In vivo pharmacokinetics of diacerein derived rhein. a Experimental outline and LC-MS/MS analysis of b urine and c serum samples: rhein serum levels remained stable; fluctuations are evident in urine, pointing towards inter-individual variations. Urine samples were normalized to creatinine

Table 1 Baseline characteristics

In conclusion, given our results and comparing them to already published data on oral administration by Nicolas et al., treatment of 3% of the body surface for 4 weeks resulted in systemic rhein levels that were approximately 150-fold lower than the levels detected 24 h after single-dose oral intake. A maximum of 10.23 mg total rhein in the plasma was determined upon oral administration of a 50 mg single dose diacerein [9] . Even when extrapolating our data from 3% BSA (rhein levels in serum: 20.1 ng∙mL− 1) up to a treatment of 90% BSA (603 ng∙mL− 1) – which relates to covering the whole body except head and genitals – reported levels measured upon oral administration (9100 ng∙mL− 1) would not be reached. As an anthraquinone derivative, oral administration of diacerein has been reported to cause major side effects affecting the gastro-intestinal tract, so that the European Medicinal Agency (EMA) no longer recommends its use in patients aged 65 years and older. However, topical application of diacerein renders the probability of such side effects highly unlikely.

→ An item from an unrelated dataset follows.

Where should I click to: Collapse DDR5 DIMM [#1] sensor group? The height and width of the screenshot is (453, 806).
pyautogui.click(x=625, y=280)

Despite several attempts using both RNA and genome editing techniques to restore wild type KRT14 and KRT5, no causal therapy for EBS-gen sev is currently available to treat patients [12,13,14]. Therefore, treatments to reduce characteristic skin manifestations, thereby increasing patient’s quality of life are urgently needed and small molecules could provide a remedy. A few such approaches for different EB subtypes have been published during the last years, most of them being small clinical trials or case reports [15,16,17,18,19,20,21,22]. For EBS however, none of these studies has reached the level of late phase clinical trials yet [23,24,25,26,27].

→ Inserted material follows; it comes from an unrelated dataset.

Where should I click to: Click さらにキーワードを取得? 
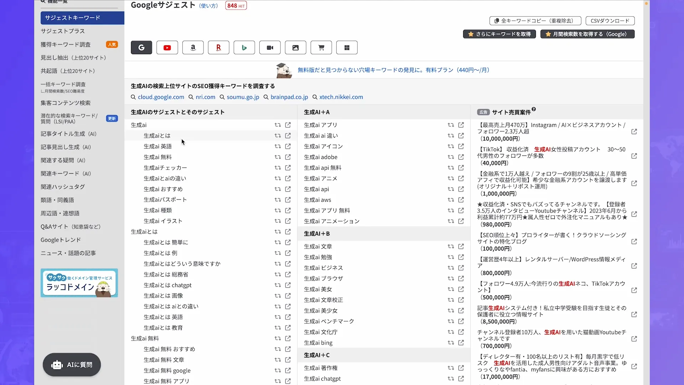pyautogui.click(x=499, y=34)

In order to reduce blister number and increase EBS-gen sev patient’s quality of life, the anti-inflammatory effect of diacerein was investigated in a recent phase 2/3 clinical trial, which showed promising results that provided the basis for a worldwide phase III clinical trial (NCT03154333) [5]. Knowledge about basal pharmacokinetics will provide important information regarding the safety of the ointment.

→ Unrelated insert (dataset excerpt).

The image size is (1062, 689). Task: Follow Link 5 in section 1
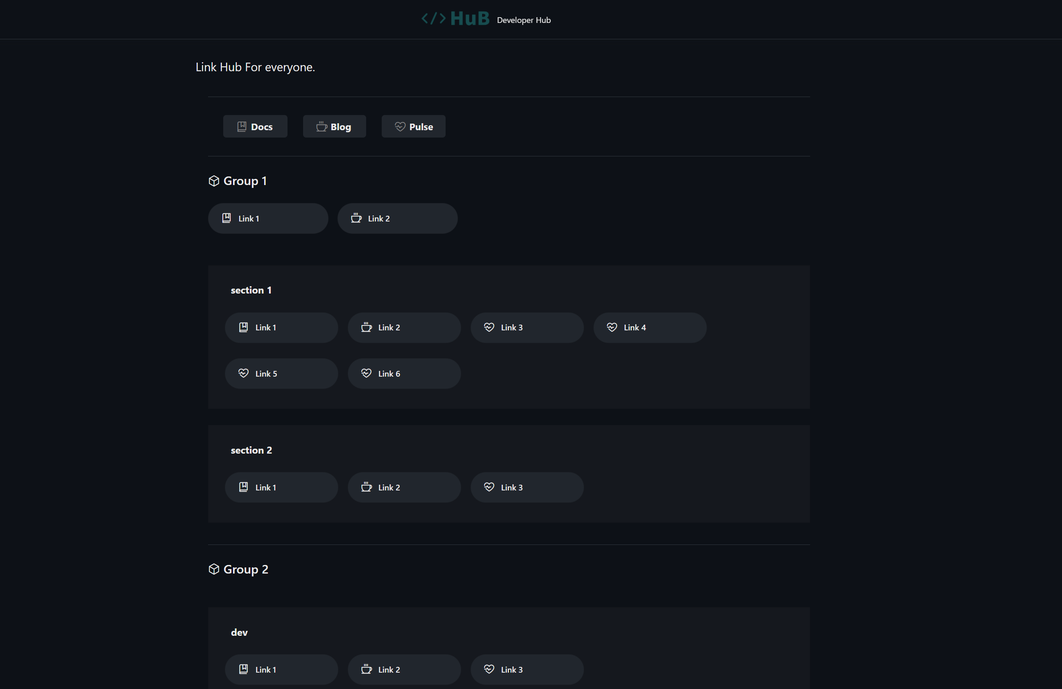[x=281, y=374]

In summary, our results demonstrate that the prodrug diacerein is metabolized to its active form rhein within the skin, thereby allowing for the exertion of its anti-inflammatory effect in EBS-gen sev patient skin. In vivo, patients showed no side effects or complications related to the ointment over the time course of the treatment matching the results of two clinical trials on EBS-gen sev including 22 patients in total, where no treatment-related side effects were reported [5, 6]. However, there are some major limitations of this study, especially as in vivo data is limited to only two young test subjects. Given that the patient cohort included in this study are children who suffer from skin lesions and impaired wound healing, blood sampling was not compulsory as part of the previous phase 2/3 clinical trial. This would have drastically reduced patients’ willingness to participate in the study, which would have potentially caused recruitment failure in this particularly rare disease. Indeed, this is a major problem we face in many EB trials and in rare (pediatric) diseases in general. Nevertheless, we believe that preliminary data on PK are important in order to provide the basis for more extensive PK studies that are necessary for drug development. Notably, based on such results, patient numbers for PK sampling can be properly calculated, potentially reducing the number of patients to be included.

Finally, we propose that 1% diacerein ointment is a safe and well-tolerated targeted therapy for the treatment of epidermolysis bullosa.